Exercise aim
In the records below, find the line that contains "Instruction: Click the Condição" and repeat it, along with each line after it, exactly as written.

Provided information
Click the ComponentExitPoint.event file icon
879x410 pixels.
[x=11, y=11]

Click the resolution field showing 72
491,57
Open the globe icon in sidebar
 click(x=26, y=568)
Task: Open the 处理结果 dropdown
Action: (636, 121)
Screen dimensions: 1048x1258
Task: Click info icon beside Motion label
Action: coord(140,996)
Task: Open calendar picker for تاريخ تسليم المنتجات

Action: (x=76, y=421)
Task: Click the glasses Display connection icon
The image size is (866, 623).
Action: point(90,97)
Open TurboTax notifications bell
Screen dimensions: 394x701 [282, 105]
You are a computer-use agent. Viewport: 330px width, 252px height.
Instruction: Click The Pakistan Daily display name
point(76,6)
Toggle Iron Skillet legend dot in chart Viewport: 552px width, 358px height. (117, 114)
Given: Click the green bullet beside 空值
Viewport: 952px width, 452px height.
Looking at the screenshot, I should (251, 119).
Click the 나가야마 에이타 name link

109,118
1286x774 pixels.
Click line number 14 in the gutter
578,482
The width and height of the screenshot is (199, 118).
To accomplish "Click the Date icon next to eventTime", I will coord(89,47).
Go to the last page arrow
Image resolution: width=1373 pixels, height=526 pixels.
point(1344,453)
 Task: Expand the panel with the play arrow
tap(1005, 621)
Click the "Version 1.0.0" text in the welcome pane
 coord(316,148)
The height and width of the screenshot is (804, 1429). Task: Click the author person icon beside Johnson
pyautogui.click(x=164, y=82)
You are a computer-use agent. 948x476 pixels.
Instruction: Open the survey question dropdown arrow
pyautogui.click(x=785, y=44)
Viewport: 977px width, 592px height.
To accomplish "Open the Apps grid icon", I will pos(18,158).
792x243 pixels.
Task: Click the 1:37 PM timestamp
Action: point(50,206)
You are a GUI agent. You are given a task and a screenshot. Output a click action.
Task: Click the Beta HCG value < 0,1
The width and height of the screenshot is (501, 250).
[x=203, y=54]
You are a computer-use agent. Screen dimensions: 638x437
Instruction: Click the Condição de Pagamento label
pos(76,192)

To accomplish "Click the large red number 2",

Response for this exercise
Instruction: Click the Condição de Pagamento label
pos(76,192)

To accomplish "Click the large red number 2",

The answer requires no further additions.